Kang Y, Roife D, Lee Y, Lv H, Suzuki R, Ling J, Rios Perez MV, Li X, Dai B, Pratt M, Truty MJ, Chatterjee D, Wang H, Thomas RM, Wang Y, Koay EJ, Chiao PJ, Katz MH, and Fleming JB

Subjects

Animals, Carcinoma, Pancreatic Ductal metabolism, Gene Expression Regulation, Neoplastic physiology, Heterografts, Humans, Lumican biosynthesis, Mice, Pancreatic Neoplasms metabolism, Tumor Microenvironment physiology, Carcinoma, Pancreatic Ductal pathology, Lumican metabolism, Pancreatic Neoplasms pathology, Pancreatic Stellate Cells metabolism, Transforming Growth Factor beta metabolism

Abstract

Purpose: Pancreatic ductal adenocarcinoma (PDAC) is lethal cancer whose primary tumor is characterized by dense composition of cancer cells, stromal cells, and extracellular matrix (ECM) composed largely of collagen. Within the PDAC tumor microenvironment, activated pancreatic stellate cells (PSC) are the dominant stromal cell type and responsible for collagen deposition. Lumican is a secreted proteoglycan that regulates collagen fibril assembly.
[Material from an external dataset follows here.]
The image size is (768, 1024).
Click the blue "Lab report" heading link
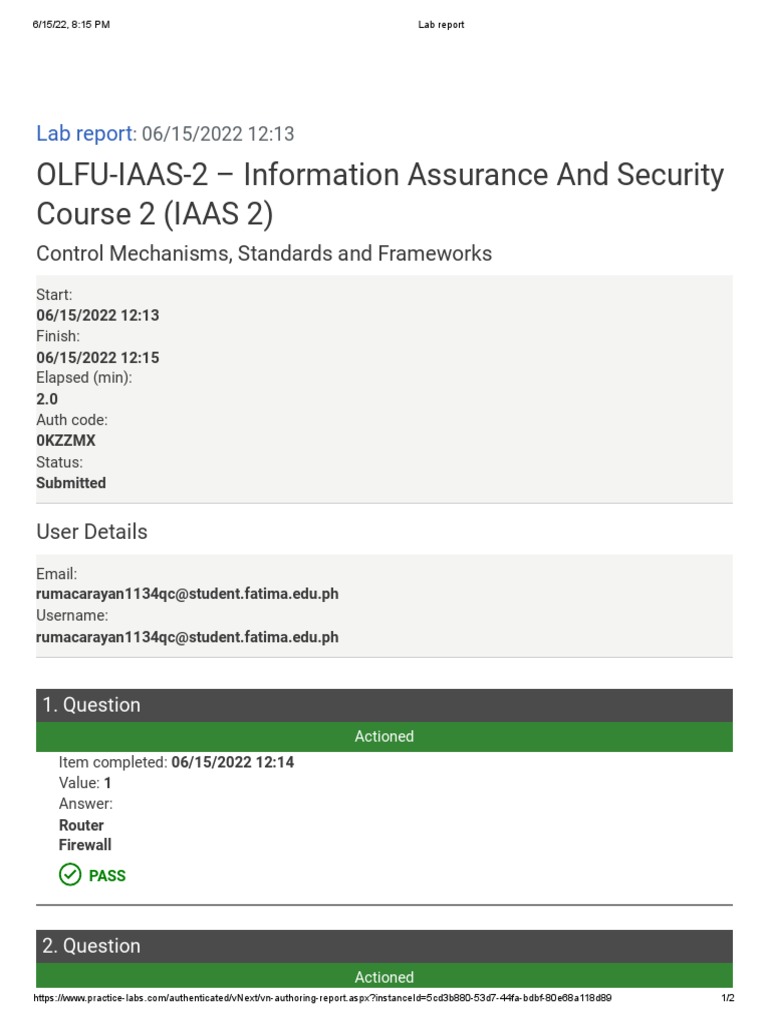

We have previously identified that the presence of lumican in the ECM surrounding PDAC cells is associated with improved patient outcome after multimodal therapy and surgical removal of localized PDAC., Experimental Design: Lumican expression in PDAC from 27 patients was determined by IHC and quantitatively analyzed for colocalization with PSCs. In vitro studies examined the molecular mechanisms of lumican transcription and secretion from PSCs (HPSCs and HPaSteC), and cell adhesion and migration assays examined the effect of lumican on PSCs in a collagen-rich environment., Results: Here we identify PSCs as a significant source of extracellular lumican production through quantitative IHC analysis. We demonstrate that the cytokine, TGF-β, negatively regulates lumican gene transcription within HPSCs through its canonical signaling pathway and binding of SMAD4 to novel SBEs identified within the promoter region. In addition, we found that the ability of HPSCs to produce and secrete extracellular lumican significantly enhances HPSCs adhesion and mobility on collagen., Conclusions: Our results demonstrate that activated pancreatic stellate cells within PDAC secrete lumican under the negative control of TGF-β; once secreted, the extracellular lumican enhances stellate cell adhesion and mobility in a collagen-rich environment. Clin Cancer Res; 22(19); 4934-46. ©2016 AACR., Competing Interests: of Potential Conflicts of Interest: The authors have no potential conflicts of interest to declare., (©2016 American Association for Cancer Research.)

Published

2016